In longitudinal outcomes analyses, we also conducted a mediation analysis in which we examined whether poor cognitive function, depression, or anxiety might mediate the relationship between disturbed sleep and poor outcomes (Figure 1: Pathway #4) [45]. For example, if disturbed sleep is related to poor cognitive function, and disturbed sleep is also associated with poor outcomes, does the association between disturbed sleep and poor outcomes persist after controlling for such poor cognitive function? If not, this would suggest that poor cognitive function is mediating the relationship between disturbed sleep and poor outcomes. In these analyses, we controlled, in turn, for cognitive dysfunction, depressive symptoms, or anxiety symptoms, in addition to sociodemographic factors, BMI, FEV1, and the COPD Severity Score. Of the cognitive dysfunction measures, only memory impairment was associated with disturbed sleep and, therefore, memory impairment was the only cognitive dysfunction measure tested in this mediation analysis (along with depressive and anxiety symptoms).

To examine whether disturbed sleep at baseline might more strongly be associated with poor outcomes among subjects with more advanced COPD as compared to less advanced COPD, we conducted an exploratory secondary analysis in which we dichotomized our sample into subjects with more advanced COPD (GOLD stages 3 and 4; n=42) vs less advanced COPD (GOLD stages 1 and 2; n=56). In each of these two sub-groups, we then repeated logistic and Cox regression analyses.
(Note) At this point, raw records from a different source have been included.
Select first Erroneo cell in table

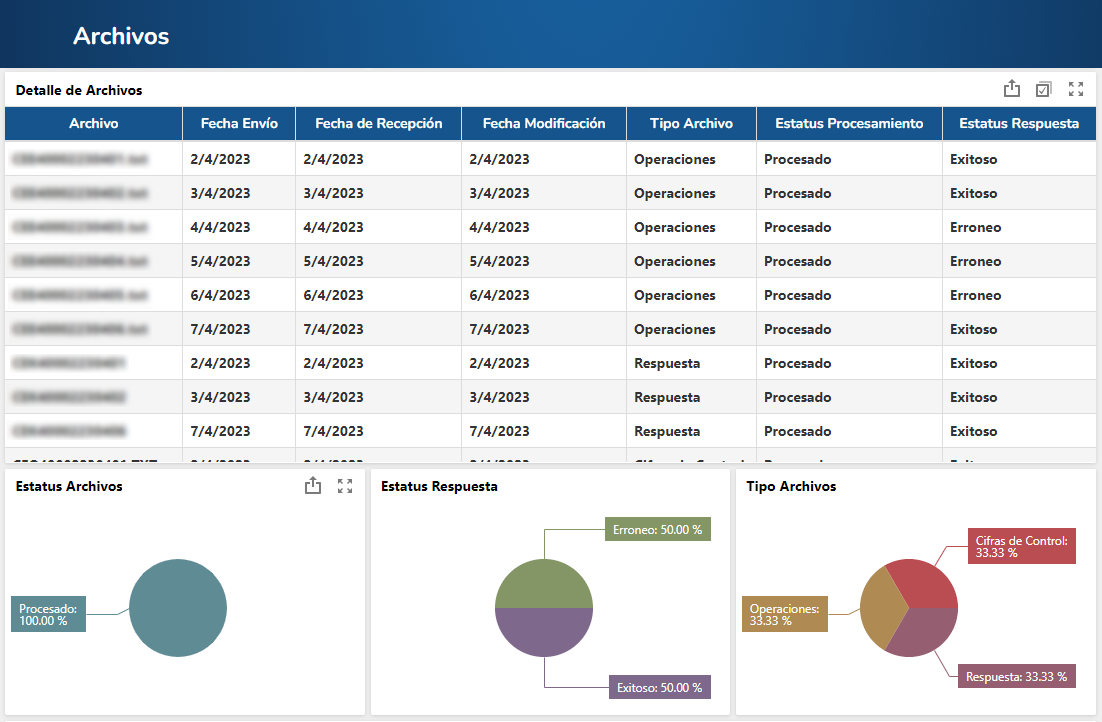(975, 227)
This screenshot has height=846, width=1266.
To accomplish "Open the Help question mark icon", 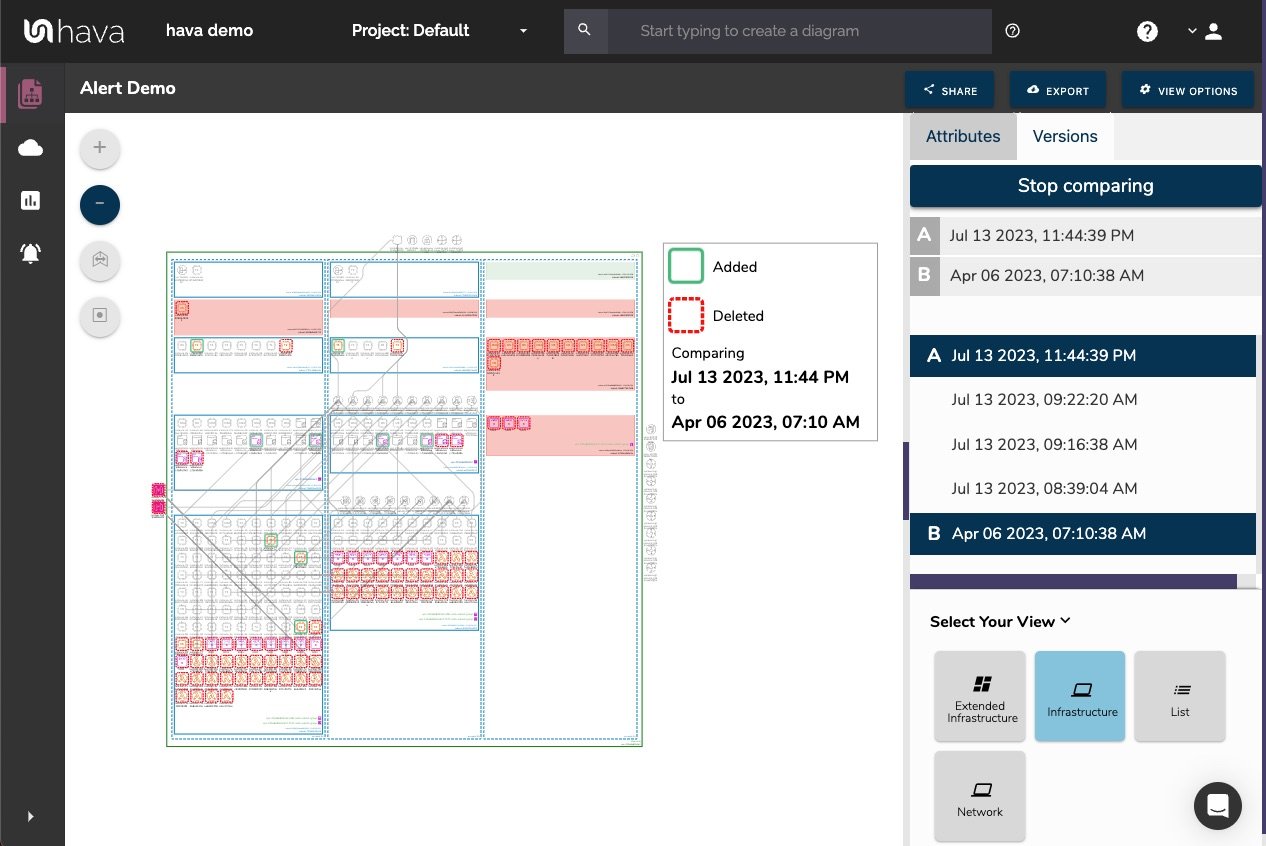I will point(1147,31).
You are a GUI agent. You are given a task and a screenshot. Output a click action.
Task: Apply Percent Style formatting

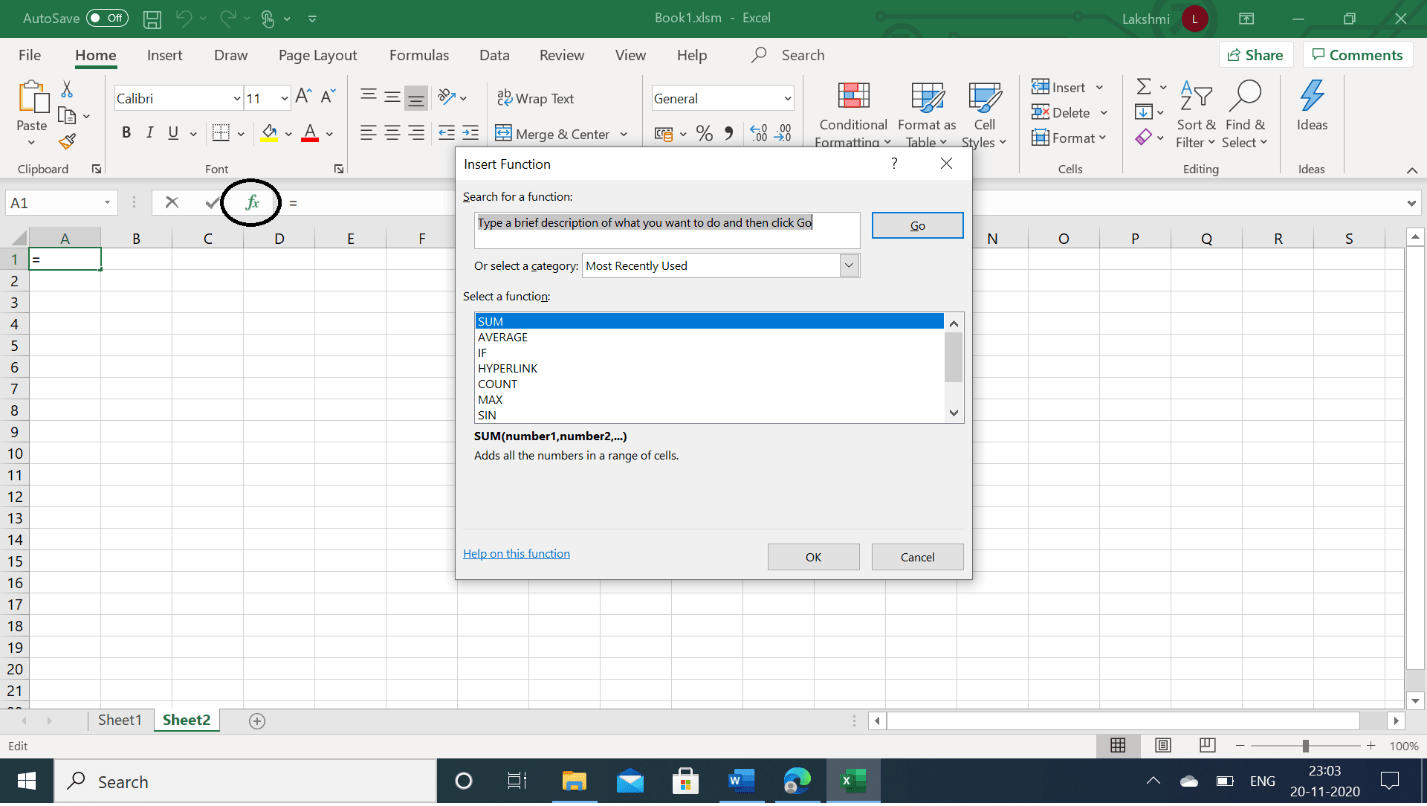(x=705, y=132)
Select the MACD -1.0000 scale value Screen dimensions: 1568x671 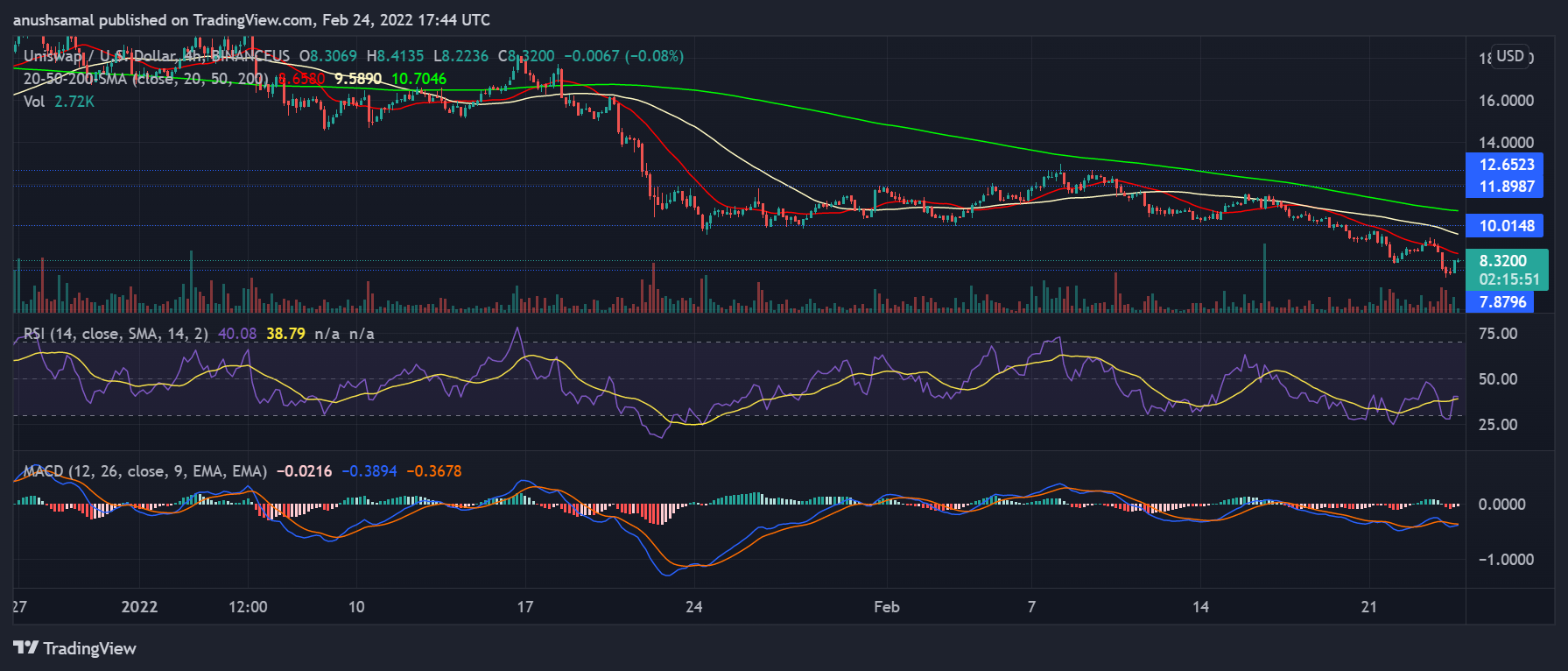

We conducted this analysis as a univariate analysis, including sleep disturbance as the only independent (predictor) variable, because the smaller sample size prohibited the inclusion of multiple independent covariates.

For all analyses of the outcomes of COPD exacerbations and respiratory-related emergency utilization, we applied probability-of-attrition weights to take losses to follow-up into account; probability-of-attrition weights have been shown to reduce bias from non-response in longitudinal cohort studies [4648]. In our study, probability-of attrition weights were developed using the key sociodemographic factors of study interest as well as FEV1, COPD Severity Score, and sleep disturbance at baseline [4648]. Thus, we developed a multivariate logistic regression model to determine the probability of follow-up and then weighted subjects based on their likelihood of follow-up such that those who are less likely to re-interview were weighted more heavily.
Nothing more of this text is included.